Cannabinoids have been suggested to have therapeutic value as analgesics and in various conditions, including migraine headaches, nausea and vomiting, wasting syndrome and appetite stimulation in HIV-infected patients, muscle spasticity due to multiple sclerosis or spinal cord injury, movement disorders such as Parkinson’s disease, epilepsy, and glaucoma. When new therapeutic indications are suggested, two major factors should be taken into account: what are the adverse effects of the treatment and how does its effectiveness compare with that of existing alternatives?

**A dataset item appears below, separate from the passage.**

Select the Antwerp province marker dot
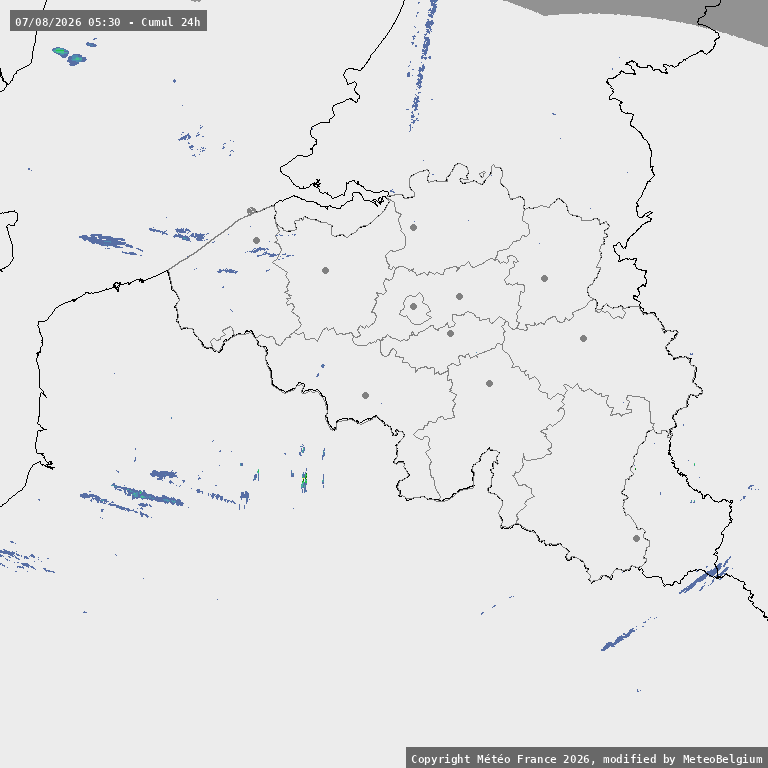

In this week’s issue two high quality systematic reviews shed light on the therapeutic potential of cannabinoids in the management of pain and the nausea and vomiting induced by chemotherapy. Campbell et al sought and examined all randomised controlled trials that. compared the efficacy and safety of cannabinoids with those of conventional analgesics. The nine trials included 222 patients, of whom 128 had cancer (five studies), two chronic non malignant pain (two studies, one patient per trial), and the rest postoperative pain. Cannabinoids were no more effective than codeine in controlling acute and chronic pain and they had undesirable effects in depressing the central nervous system. These studies are mostly from 1970s. Since then we have learnt to use non-steroidal anti-inflammatory analgesics alone and in combination with opioids in both cancer related and postoperative pain. There is thus no need for cannabinoids for these indications.
In chronic non cancer pain, however, we do need more effective analgesics than those currently available. Cannabinoids have anti-inflammatory effects, but it is difficult to believe that they would beat the anti-inflammatory drugs available today. Neuropathic pains, particularly those with spastic components are one area where cannabinoids may have potential. Future research may provide us with better cannabinoid compounds with potential new therapeutic applications. However, the current information is that the adverse effects of cannabinoids outweigh their effectiveness. About a year ago in the BMJ Strang et al asked for a more informed debate about the therapeutic use of cannabinoids, and this week’s two systematic reviews contribute to this debate. On current evidence cannabinoids can be recommended only for use in controlled clinical trials in carefully selected conditions for which there is no effective treatment. The launch of the first large multicentre trial on cannabis in the control of pain and tremors in multiple sclerosis is the first step on this way.